The most open homosexual work of the mid nineteenth century was Ionica, 1858 by William Johnson (sometimes known as William Cory). It contains, amongst heterosexual poems and classical settings, many expressions of male-male desire. John Addington Symonds (1840-1893) was inspired by Ionica and produced many works advocating male-male love, a good number of which are included in this collection.  We offer his second, third and fourth publicly distributed books of poems containing homosexual material, New and Old, 1880, Animi Figura, 1882  and Vagabunduli Libellus, 1884. His privately printed and distributed A Problem in Greek Ethics, 1883, a defence of homosexuality is also included. Two other important texts included by him are In the Key of Blue, 1893, a collection of essays, and Walt Whitman, A Study, 1893.

1896 saw the appearance of two important publications in defence of homosexuality, both by Goldsworthy Lowes Dickinson, Poems and The Greek View of Life. Frederick William Rolfe, known by his pseudonym of Baron Corvo, published six pieces in the Yellow Book, 1897 which he called Stories Toto Told Me. The stories describe his erotic adventures with his male friends whilst in Italy one summer.

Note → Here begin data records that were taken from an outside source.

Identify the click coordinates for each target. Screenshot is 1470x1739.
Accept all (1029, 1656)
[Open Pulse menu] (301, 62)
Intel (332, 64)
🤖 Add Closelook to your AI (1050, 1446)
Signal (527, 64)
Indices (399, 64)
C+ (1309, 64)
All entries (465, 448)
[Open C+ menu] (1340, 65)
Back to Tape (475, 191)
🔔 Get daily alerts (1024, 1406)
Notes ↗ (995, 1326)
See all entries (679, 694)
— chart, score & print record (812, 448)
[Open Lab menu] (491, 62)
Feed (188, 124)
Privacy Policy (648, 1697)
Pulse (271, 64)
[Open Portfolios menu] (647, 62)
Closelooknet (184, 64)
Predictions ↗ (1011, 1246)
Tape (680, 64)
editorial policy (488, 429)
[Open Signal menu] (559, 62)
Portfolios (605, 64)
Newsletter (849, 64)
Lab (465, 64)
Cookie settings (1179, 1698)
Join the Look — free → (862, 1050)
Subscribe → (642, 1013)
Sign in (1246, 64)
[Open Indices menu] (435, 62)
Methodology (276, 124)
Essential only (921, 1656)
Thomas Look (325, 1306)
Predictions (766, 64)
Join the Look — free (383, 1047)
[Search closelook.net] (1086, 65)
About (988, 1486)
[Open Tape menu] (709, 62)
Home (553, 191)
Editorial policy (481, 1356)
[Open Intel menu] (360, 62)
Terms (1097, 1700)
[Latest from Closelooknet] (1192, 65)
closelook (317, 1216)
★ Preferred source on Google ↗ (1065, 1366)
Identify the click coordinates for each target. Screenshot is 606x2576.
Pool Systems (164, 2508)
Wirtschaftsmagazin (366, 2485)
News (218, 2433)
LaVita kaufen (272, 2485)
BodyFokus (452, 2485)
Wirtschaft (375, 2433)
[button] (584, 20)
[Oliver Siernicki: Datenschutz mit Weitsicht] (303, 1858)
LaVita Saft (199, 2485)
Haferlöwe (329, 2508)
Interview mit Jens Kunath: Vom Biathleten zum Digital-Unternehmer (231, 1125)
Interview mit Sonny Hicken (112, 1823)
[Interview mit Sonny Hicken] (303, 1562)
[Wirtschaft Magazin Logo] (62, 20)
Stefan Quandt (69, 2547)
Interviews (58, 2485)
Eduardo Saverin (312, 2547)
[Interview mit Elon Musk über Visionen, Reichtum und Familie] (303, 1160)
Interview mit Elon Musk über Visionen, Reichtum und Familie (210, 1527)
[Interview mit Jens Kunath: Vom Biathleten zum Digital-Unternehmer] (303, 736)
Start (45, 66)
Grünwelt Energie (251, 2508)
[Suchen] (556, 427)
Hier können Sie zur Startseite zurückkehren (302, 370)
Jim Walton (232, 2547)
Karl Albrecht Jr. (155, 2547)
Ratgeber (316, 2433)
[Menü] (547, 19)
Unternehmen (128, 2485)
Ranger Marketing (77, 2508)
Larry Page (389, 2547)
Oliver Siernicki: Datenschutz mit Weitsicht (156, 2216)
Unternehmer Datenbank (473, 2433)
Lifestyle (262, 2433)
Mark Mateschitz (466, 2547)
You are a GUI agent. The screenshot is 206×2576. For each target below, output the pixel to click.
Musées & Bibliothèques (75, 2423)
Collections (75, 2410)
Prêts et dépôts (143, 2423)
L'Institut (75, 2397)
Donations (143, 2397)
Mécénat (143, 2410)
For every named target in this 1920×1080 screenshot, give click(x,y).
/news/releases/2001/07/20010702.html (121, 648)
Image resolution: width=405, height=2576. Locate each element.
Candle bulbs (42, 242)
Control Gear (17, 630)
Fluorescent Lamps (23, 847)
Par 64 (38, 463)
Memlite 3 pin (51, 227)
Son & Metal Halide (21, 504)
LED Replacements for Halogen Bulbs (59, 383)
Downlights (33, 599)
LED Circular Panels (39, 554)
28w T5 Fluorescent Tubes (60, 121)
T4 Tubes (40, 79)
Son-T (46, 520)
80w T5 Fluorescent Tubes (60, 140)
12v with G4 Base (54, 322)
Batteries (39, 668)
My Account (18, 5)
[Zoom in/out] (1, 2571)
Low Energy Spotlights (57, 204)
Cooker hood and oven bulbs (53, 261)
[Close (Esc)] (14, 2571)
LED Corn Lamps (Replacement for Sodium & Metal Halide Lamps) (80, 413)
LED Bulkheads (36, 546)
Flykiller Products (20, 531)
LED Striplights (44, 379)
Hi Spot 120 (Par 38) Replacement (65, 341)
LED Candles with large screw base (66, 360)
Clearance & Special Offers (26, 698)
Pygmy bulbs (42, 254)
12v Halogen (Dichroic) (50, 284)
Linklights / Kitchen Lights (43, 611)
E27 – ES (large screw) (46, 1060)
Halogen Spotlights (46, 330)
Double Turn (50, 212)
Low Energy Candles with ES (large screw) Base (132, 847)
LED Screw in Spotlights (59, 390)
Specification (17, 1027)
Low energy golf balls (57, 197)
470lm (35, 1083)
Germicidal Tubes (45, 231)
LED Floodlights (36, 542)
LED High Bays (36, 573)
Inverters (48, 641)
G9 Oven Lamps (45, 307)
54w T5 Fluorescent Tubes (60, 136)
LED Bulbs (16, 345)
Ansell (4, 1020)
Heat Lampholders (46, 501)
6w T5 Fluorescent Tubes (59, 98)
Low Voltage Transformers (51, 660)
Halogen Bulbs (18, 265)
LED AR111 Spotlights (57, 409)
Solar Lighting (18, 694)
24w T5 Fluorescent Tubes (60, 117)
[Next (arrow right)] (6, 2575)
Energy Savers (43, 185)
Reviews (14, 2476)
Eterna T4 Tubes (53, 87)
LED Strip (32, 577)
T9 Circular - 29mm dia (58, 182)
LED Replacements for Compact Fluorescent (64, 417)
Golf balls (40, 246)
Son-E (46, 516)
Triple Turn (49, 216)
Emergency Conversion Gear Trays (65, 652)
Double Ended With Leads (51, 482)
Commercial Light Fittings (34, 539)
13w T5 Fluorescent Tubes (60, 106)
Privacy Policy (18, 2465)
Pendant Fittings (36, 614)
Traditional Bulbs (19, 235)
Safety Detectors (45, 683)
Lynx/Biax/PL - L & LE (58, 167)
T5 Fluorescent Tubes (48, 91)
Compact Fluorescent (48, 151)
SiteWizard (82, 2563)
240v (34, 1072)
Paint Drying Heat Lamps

Other important works for the 19th century included in this publication are the controversial work Poems and Ballads, 1866 by Algernon Charles Swinburne containing lesbian and bisexual content; Marius the Epicurean, 1892 a novel by Walter Pater; The Terminal Essay from Richard Burton’s translation of The Arabian Nights, 1885; two works by Theodore Winthrop; Two Years before the Mast, 1841 by Richard Henry Dana and Roderick Hudson, 1876 by Henry James telling the story of the development of a young sculptor.

The defence of homosexuality continued into the twentieth century culminating with the gay liberation movement in the 1960s and the ensuing changes to the laws concerning homosexuality. Included are titles by Ronald Firbank, William J Ibbett, and Vernon Lee (Violet Paget).

Included also are works by French writers such as Theophile Gautier, Arthur Rimbaud, Paul Verlaine and Joris-Karl Huysmans, a work in German by John Henry Mackay and in Italian by Antonio Rocco. The hugely important Leaves of Grass by the great American author Walt Whitman is also included.

Biographical Notes on Authors

Anacreon (c570-c485 BC)

Born in Asia Minor he spent most of his life in Samos, Athens and Thessalia. He was known for his satires and poems featuring love and infatuation. Included in this collection are translations of his poems published in 1815.

Aristophanes (c460/450-c386 BC)

Aristophanes was a Greek Old Comic dramatist and his writing covers the period from Athen’s political and moral decline to a return to prosperity shortly before his death. His plays, full of social and political observations, concentrate on Athenian sexual mores and include a good deal of slapstick humour concerning parts of the body which appealed to the lower classes. The Knights is reported to be a criticism of Cleon, one of the most important men in Athens.

John Atherton (1598-1640)

He was born in Bridgewater, Somerset and educated at Oxford. He moved to Ireland eventually rising from prebendary in Dublin to Lord Bishop of Waterford and Lismore. In 1640 he was accused of sodomy with his steward and tithe proctor, John Childe and both men were convicted and hanged. They were only the second pair of men executed for sodomy in UK history and numerous pamphlets were written about the notorious case including the one included in this collection The Life and Death of John Atherton, 1641. It contains lurid illustrations of the men on the gallows.

Thomas Artus

We include his work Les Hermaphrodites, 1610.

Richard Barnfield (1574-1620)

He was born in Staffordshire, spent his youth in Shropshire, studied at Oxford and became a lawyer. While at Oxford he became friends with the poets Thomas Watson and Michael Drayton and possibly Edmund Spenser. The Affectionate Shepherd, 1594, his first poem, was based on the second eclogue of Virgil and Cynthia, with Certaine Sonnets, 1595 is written in the Spenserian stanza and would appear to be a panegyric on Queen Elizabeth. Both of the poems describe a shepherd’s longing for a younger man using pastoral homoerotic similes.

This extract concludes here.